WHAT YOU HAVE TO DO:
Recast the stretch of the listing that opens with the line containing "Task: Switch to the Economy tab" and closes with the line containing "will click(336, 92)." as a JSON list of strings, one string per line, leaving out any blank lines.

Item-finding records
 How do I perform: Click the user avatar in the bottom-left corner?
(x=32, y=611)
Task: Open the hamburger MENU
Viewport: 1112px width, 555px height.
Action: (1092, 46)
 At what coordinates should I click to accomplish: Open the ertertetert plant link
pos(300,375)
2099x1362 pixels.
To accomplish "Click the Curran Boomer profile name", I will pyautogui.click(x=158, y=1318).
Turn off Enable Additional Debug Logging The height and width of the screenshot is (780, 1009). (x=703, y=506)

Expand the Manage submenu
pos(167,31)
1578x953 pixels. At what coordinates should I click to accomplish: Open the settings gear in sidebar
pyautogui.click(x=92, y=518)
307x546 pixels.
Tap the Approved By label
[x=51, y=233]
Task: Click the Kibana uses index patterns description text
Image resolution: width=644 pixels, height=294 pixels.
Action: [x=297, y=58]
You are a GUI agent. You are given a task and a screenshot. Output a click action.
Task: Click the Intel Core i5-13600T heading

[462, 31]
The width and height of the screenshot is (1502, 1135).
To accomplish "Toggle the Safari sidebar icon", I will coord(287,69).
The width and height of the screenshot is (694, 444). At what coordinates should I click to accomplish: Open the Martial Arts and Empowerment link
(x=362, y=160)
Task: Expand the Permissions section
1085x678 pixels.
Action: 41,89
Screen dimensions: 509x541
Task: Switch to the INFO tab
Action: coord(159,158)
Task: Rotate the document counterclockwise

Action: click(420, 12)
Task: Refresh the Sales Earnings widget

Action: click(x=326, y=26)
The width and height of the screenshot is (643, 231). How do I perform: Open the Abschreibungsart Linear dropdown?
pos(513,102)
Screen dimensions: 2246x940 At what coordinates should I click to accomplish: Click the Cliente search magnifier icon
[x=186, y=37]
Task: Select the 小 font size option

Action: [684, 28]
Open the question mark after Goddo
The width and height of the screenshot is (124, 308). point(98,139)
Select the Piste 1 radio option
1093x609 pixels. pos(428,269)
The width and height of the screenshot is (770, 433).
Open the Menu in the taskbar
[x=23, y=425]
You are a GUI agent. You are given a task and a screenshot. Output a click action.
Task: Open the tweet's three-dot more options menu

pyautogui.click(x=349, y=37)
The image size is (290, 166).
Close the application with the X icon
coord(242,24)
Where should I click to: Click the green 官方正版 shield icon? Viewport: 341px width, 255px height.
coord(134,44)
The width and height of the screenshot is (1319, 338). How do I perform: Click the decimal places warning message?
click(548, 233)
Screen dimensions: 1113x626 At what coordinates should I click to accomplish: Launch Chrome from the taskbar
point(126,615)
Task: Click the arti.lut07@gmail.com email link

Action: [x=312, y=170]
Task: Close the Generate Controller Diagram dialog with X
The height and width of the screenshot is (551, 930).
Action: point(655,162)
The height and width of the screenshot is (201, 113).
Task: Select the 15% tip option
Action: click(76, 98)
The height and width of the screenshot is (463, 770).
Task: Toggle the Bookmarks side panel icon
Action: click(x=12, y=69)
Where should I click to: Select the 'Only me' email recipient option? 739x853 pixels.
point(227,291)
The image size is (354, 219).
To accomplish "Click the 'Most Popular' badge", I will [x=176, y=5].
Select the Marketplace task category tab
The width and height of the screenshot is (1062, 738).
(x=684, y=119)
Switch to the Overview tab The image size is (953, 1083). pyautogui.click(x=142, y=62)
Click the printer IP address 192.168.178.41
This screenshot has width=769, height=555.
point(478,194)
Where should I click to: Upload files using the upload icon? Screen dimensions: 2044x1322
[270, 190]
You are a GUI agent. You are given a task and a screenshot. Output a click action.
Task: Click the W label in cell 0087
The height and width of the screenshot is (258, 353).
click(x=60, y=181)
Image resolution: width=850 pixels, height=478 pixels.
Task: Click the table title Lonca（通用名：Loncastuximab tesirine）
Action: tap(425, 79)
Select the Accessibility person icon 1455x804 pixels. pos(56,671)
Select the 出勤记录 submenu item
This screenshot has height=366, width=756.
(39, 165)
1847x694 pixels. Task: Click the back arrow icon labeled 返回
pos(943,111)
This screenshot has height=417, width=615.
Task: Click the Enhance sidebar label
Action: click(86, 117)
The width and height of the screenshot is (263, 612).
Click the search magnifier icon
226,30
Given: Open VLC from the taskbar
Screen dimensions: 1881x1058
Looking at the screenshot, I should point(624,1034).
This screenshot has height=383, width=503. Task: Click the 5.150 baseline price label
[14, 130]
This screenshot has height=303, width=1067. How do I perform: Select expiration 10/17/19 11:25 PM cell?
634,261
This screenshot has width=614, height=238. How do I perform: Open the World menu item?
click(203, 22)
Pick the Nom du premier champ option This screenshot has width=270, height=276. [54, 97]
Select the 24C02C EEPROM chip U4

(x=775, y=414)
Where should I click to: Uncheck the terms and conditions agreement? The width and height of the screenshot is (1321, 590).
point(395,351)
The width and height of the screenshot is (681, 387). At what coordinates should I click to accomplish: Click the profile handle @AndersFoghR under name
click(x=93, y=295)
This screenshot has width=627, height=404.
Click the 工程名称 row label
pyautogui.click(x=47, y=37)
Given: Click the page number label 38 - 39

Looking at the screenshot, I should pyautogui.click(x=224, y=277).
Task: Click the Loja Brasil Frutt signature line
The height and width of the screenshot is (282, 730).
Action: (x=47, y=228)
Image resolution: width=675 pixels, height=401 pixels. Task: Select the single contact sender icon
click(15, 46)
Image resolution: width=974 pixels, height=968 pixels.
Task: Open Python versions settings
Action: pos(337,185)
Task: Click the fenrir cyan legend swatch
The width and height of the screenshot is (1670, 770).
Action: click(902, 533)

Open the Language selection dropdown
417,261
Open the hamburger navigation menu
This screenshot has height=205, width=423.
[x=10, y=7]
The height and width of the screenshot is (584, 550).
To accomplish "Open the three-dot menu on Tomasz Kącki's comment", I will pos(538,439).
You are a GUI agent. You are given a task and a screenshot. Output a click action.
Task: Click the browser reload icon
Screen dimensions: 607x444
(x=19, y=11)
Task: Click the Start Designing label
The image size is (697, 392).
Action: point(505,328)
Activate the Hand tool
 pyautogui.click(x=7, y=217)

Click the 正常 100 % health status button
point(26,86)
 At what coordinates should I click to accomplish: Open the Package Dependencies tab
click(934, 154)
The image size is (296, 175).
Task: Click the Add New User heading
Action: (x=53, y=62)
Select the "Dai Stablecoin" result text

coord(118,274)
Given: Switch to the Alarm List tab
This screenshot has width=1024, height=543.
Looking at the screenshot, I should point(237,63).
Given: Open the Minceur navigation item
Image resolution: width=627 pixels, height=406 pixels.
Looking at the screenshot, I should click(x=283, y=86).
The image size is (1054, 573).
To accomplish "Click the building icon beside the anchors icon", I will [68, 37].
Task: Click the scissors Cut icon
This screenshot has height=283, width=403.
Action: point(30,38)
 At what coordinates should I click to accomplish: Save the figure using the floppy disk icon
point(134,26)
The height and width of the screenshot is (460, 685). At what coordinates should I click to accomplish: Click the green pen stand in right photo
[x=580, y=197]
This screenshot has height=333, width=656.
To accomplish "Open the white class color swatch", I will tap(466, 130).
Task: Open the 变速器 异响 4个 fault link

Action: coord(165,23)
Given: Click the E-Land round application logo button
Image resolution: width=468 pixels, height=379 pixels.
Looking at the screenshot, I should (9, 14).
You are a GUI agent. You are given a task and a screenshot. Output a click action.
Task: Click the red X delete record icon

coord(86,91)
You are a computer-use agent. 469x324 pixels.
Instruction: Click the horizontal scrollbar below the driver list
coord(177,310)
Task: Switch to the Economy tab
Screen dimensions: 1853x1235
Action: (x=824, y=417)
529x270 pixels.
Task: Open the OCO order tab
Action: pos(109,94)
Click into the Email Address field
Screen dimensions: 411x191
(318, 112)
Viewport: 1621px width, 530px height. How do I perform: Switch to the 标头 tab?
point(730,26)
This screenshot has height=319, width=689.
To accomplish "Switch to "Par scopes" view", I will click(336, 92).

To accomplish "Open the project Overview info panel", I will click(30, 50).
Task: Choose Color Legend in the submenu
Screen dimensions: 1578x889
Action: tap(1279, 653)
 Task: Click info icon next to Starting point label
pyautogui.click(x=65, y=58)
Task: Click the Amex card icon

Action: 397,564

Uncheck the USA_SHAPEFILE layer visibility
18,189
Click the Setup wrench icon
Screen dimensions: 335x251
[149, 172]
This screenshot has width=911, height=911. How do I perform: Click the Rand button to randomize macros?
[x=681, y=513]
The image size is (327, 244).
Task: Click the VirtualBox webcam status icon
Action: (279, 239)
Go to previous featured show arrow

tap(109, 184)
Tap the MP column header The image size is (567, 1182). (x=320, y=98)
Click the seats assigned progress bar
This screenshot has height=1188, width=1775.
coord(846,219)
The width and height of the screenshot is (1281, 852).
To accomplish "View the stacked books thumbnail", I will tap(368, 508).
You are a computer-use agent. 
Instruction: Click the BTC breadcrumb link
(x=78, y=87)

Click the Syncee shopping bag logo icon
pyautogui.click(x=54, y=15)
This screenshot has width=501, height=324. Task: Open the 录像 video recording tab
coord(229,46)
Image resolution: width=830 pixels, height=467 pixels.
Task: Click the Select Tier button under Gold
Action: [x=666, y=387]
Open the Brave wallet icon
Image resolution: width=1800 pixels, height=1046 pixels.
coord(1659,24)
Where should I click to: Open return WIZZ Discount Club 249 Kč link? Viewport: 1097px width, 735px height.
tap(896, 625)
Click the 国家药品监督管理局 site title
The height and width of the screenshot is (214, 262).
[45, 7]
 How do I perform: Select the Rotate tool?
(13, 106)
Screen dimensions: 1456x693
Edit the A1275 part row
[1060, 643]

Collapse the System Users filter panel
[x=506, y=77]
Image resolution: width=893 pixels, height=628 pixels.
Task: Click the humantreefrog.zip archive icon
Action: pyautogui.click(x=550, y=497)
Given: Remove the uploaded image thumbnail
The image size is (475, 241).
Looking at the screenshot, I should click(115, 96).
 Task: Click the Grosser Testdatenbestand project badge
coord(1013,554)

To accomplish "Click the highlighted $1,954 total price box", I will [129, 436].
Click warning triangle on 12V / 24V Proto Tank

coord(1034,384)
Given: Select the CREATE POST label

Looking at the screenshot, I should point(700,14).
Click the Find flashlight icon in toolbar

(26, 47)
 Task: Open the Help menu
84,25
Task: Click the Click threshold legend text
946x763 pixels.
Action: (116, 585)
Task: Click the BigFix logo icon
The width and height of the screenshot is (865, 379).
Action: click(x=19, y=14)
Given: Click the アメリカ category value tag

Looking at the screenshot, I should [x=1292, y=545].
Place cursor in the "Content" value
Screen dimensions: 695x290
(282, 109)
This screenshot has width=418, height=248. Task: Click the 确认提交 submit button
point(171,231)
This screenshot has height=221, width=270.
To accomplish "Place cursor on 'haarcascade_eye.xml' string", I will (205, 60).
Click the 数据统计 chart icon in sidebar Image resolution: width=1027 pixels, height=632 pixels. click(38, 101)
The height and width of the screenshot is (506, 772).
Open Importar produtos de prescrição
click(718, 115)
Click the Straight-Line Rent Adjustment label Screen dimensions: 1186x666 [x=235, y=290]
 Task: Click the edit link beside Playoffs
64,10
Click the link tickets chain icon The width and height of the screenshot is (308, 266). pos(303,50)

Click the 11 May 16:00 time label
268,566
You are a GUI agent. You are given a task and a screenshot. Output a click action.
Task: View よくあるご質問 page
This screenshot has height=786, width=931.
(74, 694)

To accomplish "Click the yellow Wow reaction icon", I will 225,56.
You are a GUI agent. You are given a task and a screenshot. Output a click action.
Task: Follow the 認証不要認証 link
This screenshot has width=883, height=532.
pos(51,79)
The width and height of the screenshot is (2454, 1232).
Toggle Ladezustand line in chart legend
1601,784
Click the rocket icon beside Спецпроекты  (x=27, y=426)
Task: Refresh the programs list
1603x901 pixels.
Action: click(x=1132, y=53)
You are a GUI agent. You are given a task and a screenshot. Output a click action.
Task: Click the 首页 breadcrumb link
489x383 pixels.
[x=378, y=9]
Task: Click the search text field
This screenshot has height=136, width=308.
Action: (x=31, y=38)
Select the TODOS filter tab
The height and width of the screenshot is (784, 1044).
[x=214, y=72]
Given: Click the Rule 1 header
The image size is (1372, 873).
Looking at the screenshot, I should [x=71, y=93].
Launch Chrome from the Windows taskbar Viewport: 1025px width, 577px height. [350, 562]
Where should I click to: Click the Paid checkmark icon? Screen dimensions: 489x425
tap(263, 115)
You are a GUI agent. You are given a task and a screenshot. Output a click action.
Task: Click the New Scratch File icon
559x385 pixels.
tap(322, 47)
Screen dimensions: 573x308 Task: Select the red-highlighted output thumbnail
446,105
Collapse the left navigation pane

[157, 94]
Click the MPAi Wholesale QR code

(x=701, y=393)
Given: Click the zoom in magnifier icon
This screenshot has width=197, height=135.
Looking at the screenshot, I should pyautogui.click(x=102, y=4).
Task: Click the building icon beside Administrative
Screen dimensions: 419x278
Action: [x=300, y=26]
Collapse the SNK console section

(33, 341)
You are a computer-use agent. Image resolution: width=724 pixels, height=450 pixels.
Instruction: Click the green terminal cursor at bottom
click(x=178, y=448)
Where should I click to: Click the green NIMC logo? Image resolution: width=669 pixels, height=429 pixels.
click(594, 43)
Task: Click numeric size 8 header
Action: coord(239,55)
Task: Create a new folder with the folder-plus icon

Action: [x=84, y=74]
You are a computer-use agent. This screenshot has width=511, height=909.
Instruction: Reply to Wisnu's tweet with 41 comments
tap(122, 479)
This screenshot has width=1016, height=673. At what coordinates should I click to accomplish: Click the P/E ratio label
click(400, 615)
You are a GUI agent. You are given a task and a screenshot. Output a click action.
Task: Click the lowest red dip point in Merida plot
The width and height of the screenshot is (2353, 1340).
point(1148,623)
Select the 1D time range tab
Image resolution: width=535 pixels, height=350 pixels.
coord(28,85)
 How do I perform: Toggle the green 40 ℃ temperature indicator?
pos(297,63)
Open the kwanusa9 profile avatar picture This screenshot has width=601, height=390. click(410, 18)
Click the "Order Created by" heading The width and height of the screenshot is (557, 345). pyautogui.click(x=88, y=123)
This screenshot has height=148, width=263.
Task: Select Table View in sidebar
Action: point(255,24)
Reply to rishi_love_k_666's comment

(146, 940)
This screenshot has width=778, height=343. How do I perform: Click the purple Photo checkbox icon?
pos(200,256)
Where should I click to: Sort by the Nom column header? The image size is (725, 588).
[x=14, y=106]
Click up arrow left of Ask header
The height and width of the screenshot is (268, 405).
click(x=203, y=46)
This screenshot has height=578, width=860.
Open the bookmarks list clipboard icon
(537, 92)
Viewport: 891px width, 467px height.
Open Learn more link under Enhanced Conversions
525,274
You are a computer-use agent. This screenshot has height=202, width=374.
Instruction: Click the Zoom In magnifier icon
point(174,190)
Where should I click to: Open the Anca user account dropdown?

FINISHED TASK:
[
  "Task: Switch to the Economy tab",
  "Screen dimensions: 1853x1235",
  "Action: (x=824, y=417)",
  "529x270 pixels.",
  "Task: Open the OCO order tab",
  "Action: pos(109,94)",
  "Click into the Email Address field",
  "Screen dimensions: 411x191",
  "(318, 112)",
  "Viewport: 1621px width, 530px height. How do I perform: Switch to the 标头 tab?",
  "point(730,26)",
  "This screenshot has height=319, width=689.",
  "To accomplish \"Switch to \"Par scopes\" view\", I will click(336, 92)."
]